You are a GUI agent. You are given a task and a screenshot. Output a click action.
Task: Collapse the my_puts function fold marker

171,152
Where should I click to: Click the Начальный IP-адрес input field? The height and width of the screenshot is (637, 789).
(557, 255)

==

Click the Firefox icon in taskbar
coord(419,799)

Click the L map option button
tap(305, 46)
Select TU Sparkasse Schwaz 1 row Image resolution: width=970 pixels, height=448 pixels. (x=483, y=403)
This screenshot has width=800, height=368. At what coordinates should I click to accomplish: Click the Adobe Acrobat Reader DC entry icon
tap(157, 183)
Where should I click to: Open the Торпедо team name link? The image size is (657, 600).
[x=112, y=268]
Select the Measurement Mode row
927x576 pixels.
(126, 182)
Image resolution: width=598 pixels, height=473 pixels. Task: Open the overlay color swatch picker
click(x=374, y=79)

* **What you have to do**:
Reproduce the entries verbatim, everything from the line containing "Click the Firefox icon in taskbar" down to the line containing "tap(157, 183)", with both of those lines included.

* **Answer in full**:
Click the Firefox icon in taskbar
coord(419,799)

Click the L map option button
tap(305, 46)
Select TU Sparkasse Schwaz 1 row Image resolution: width=970 pixels, height=448 pixels. (x=483, y=403)
This screenshot has width=800, height=368. At what coordinates should I click to accomplish: Click the Adobe Acrobat Reader DC entry icon
tap(157, 183)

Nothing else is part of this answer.